> Stored data:

━━━━━━━━━━━━━━━━━━━━━━━━━━━━━━

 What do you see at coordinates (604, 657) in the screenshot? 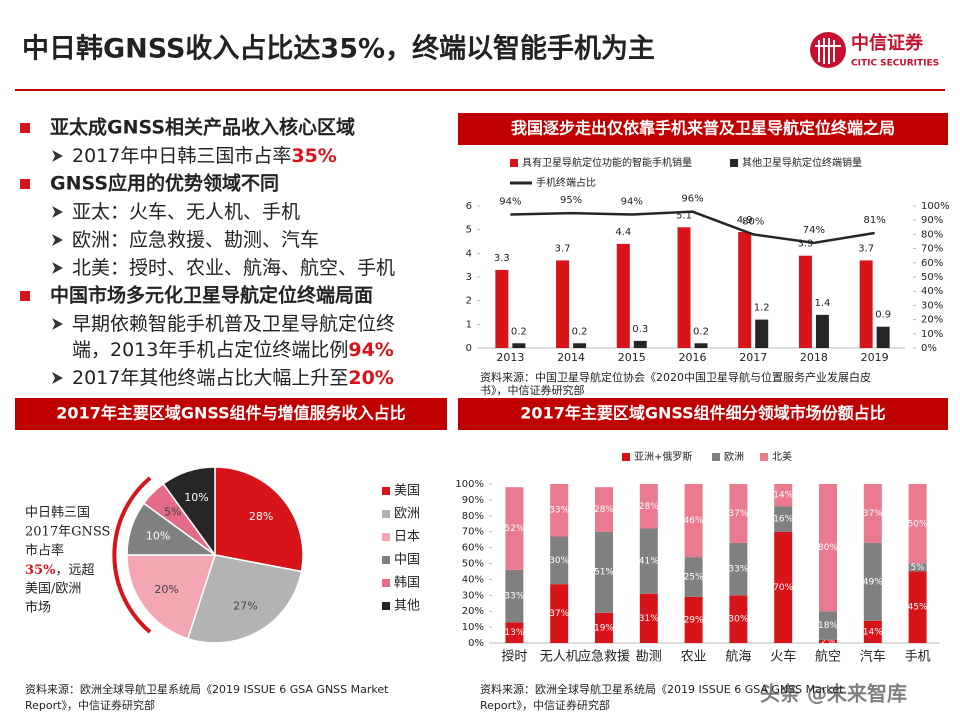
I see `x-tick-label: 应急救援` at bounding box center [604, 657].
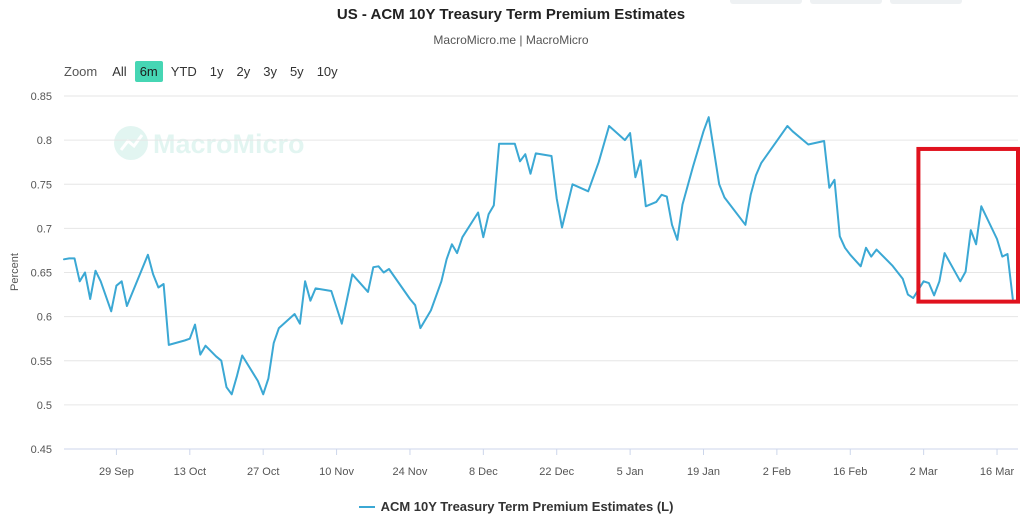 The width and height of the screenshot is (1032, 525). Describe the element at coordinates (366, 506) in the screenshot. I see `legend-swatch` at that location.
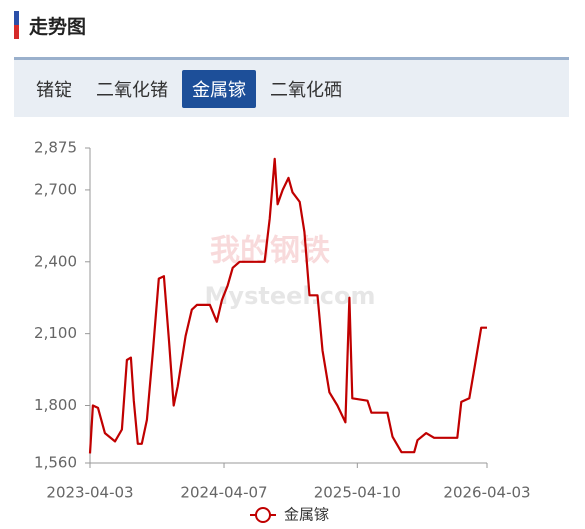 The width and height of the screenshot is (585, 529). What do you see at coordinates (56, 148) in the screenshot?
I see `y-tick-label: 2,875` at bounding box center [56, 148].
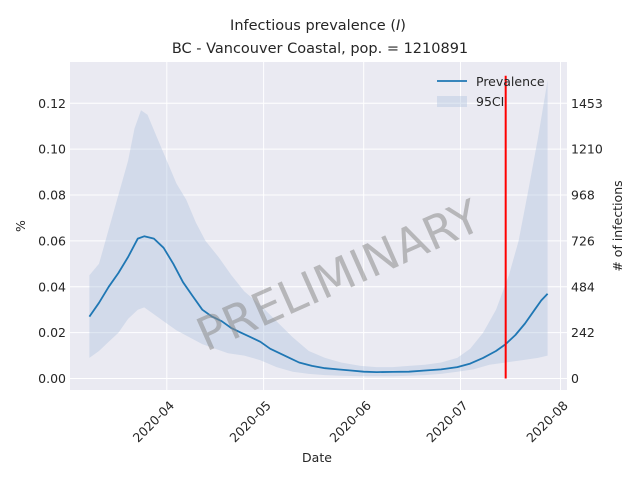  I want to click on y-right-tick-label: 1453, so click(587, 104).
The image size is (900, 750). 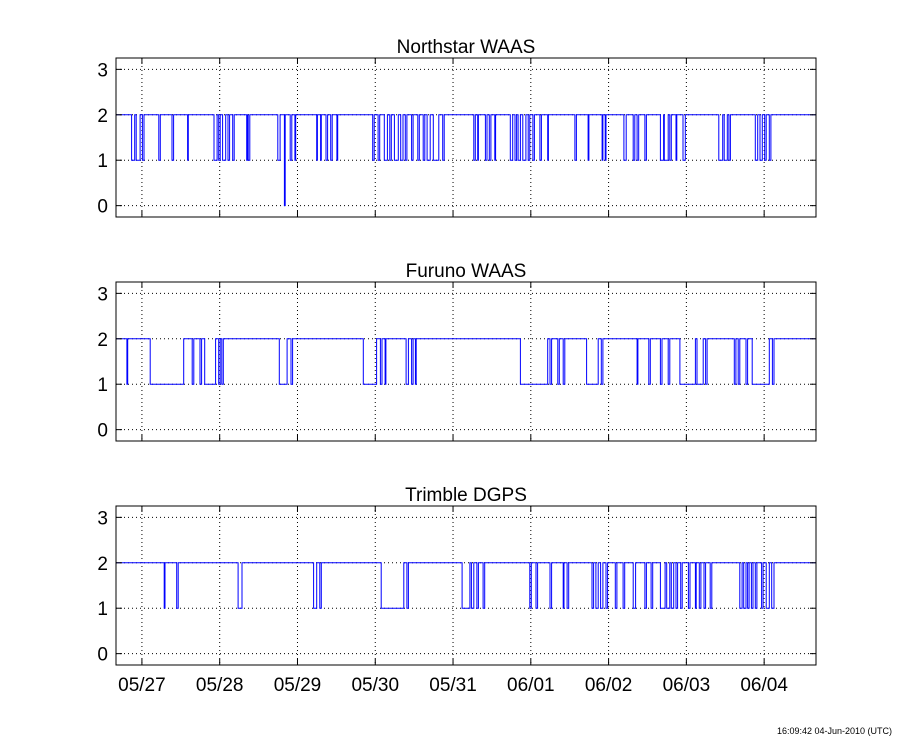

━━━━━━━━━━━━━━━━━━━━━━━━━━━━━━

> Directions: Copy every row above word for word, omitting the pictures.

> Response area:
 What do you see at coordinates (604, 657) in the screenshot? 
I see `x-tick-label: 应急救援` at bounding box center [604, 657].
 The width and height of the screenshot is (1032, 525). Describe the element at coordinates (366, 506) in the screenshot. I see `legend-swatch` at that location.
 The width and height of the screenshot is (585, 529). What do you see at coordinates (56, 148) in the screenshot?
I see `y-tick-label: 2,875` at bounding box center [56, 148].
  I want to click on y-right-tick-label: 1453, so click(587, 104).
The image size is (900, 750). 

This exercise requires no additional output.